Objective: Congenital anomaly registers allow the rates of anomalies to be monitored and are essential for understanding their epidemiology. We estimate the ascertainment and accuracy of records of Down syndrome on national and regional registers in England and Wales.
Methods: Probabilistic record linkage was used to match records of Down syndrome from three sources, the National Down Syndrome Cytogenetic Register (NDSCR), seven regional members of the British Isles Network of Congenital Anomaly Registers (BINOCAR) and the National Congenital Anomaly System (NCAS). Capture-recapture methods were then used to estimate the ascertainment of each register.
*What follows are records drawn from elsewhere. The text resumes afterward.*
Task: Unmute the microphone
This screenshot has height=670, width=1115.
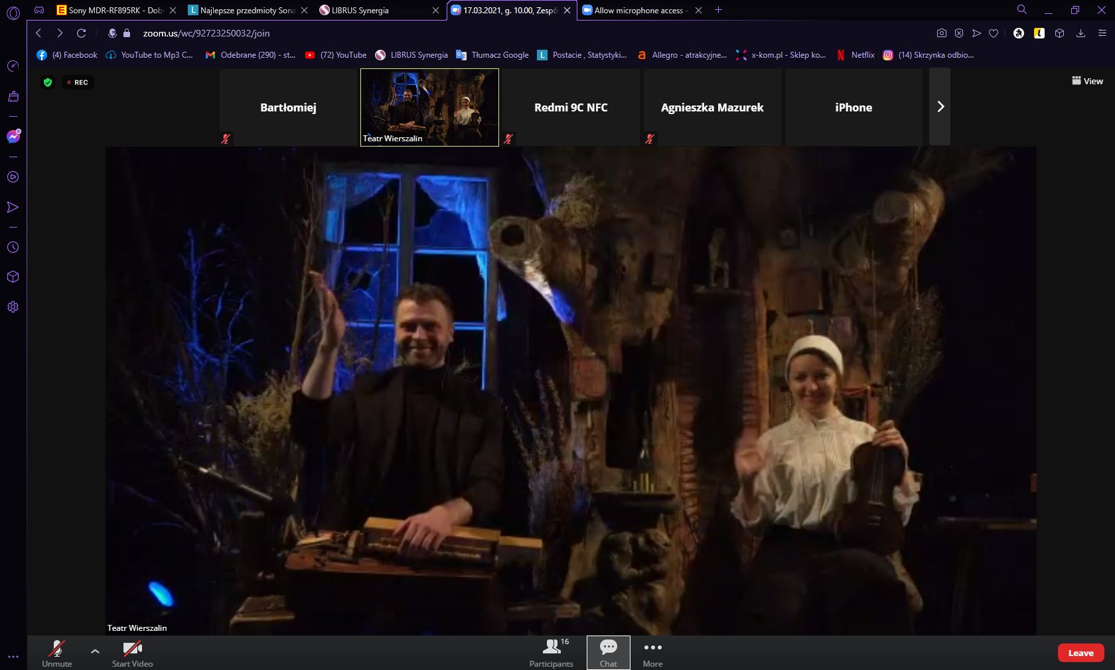Action: tap(57, 653)
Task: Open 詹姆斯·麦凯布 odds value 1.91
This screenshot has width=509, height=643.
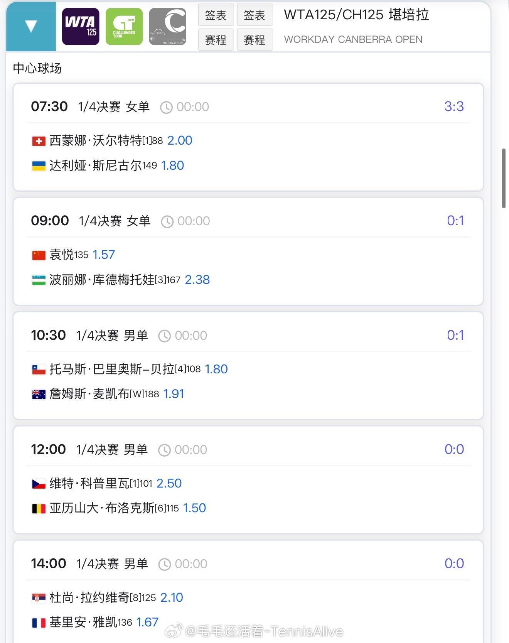Action: point(174,394)
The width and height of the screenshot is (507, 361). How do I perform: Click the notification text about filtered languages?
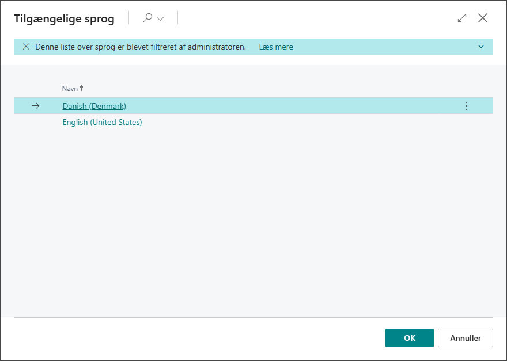141,47
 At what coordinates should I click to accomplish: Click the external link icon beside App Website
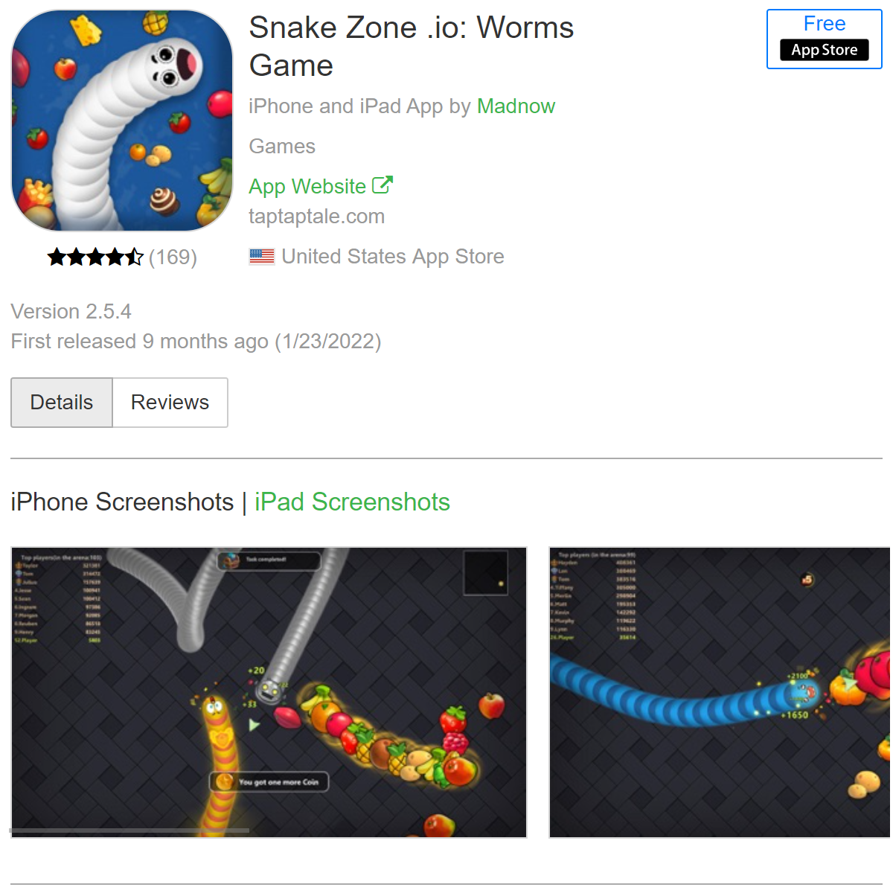(x=383, y=185)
Results: The NDSCR and BINOCAR registers ascertain around 95% of both prenatally and postnataly diagnosed cases of Down syndrome. NCAS collects data only on births and ascertains 55% of cases of Down syndrome births, which is currently around 25% of all Down syndrome diagnoses. NCAS ascertainment varies according to whether a BINOCAR register covering the same area contributes information to NCAS, varying from 80% in areas where regional registers contribute to 50% where regional registers do not.
Conclusions: Active case finding through regional registers is essential for monitoring congenital anomalies. The ascertainment of the NDSCR and BINOCAR is sufficient to provide reliable epidemiology and surveillance of Down syndrome, whereas that of NCAS is not.